WHAT YOU WILL DO – Copy the listing below word for word, from the line with "This screenshot has" up to and including the line with "coord(516,162)", leaving out the pictures.

SUPPLIED ENTRIES –
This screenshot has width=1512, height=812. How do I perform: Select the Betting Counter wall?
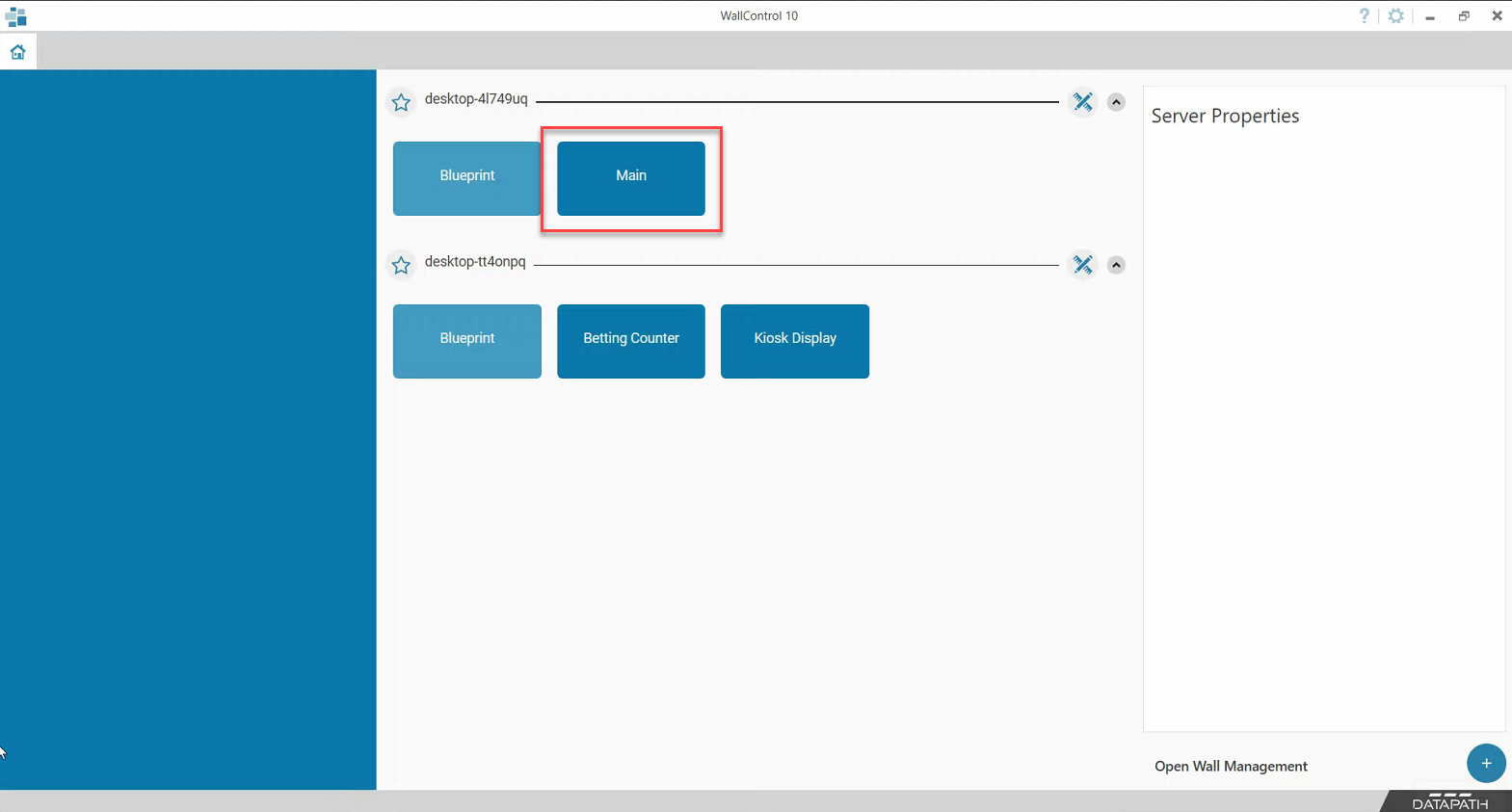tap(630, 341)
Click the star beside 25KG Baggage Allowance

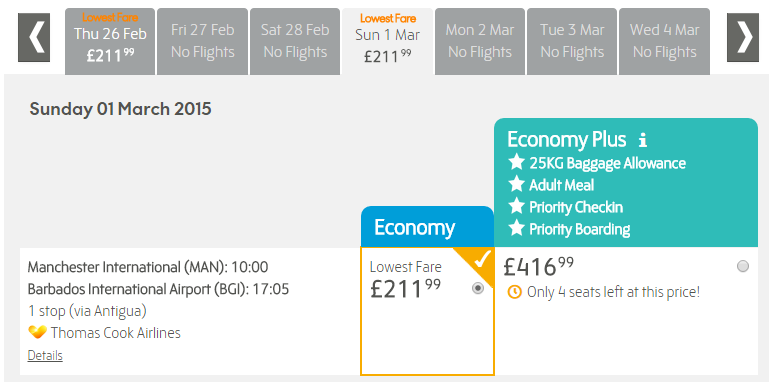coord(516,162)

...

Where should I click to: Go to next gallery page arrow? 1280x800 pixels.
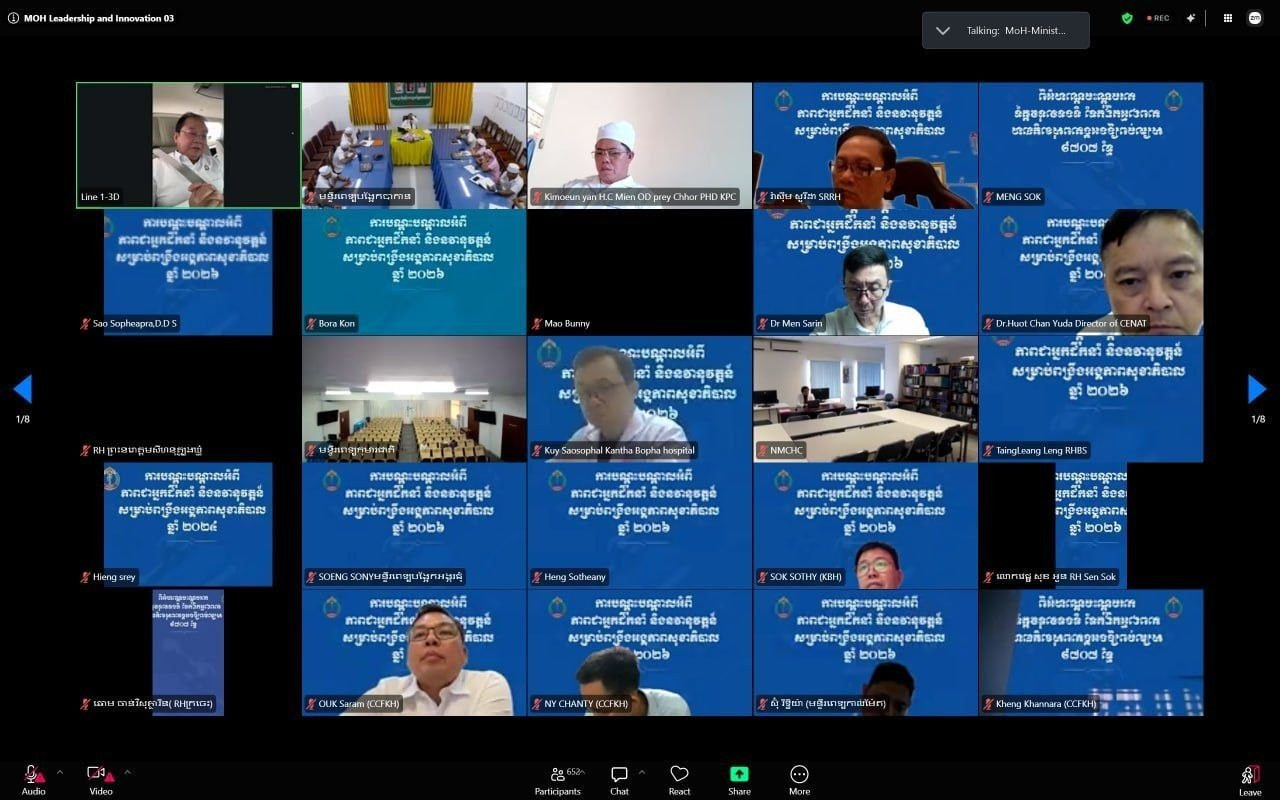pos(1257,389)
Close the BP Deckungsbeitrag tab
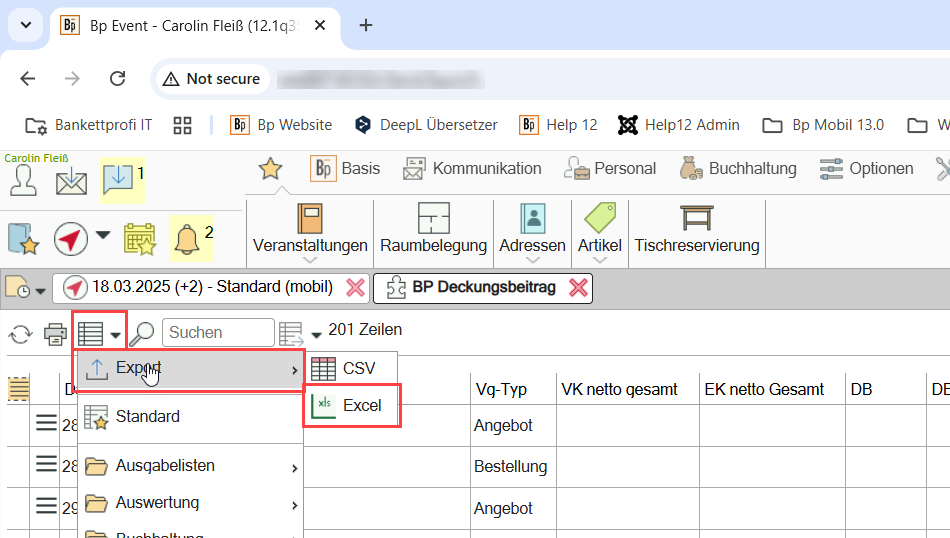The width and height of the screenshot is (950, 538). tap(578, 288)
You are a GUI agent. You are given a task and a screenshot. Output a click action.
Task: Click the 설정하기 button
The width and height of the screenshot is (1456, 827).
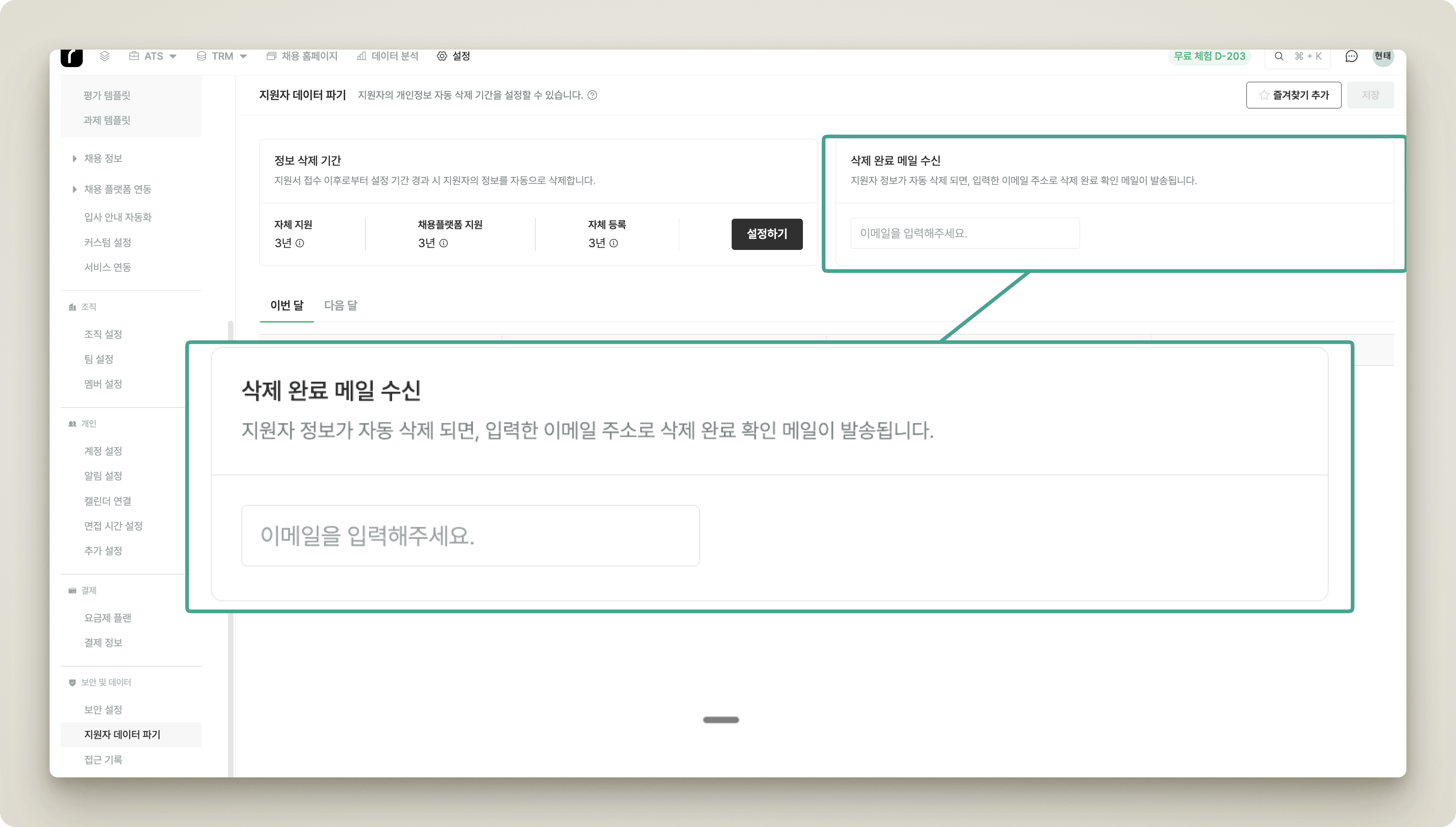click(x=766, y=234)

SOLVED PROBLEM –
This screenshot has width=1512, height=812. How do I perform: Select the Betting Counter wall?
tap(630, 341)
Click the star beside 25KG Baggage Allowance

coord(516,162)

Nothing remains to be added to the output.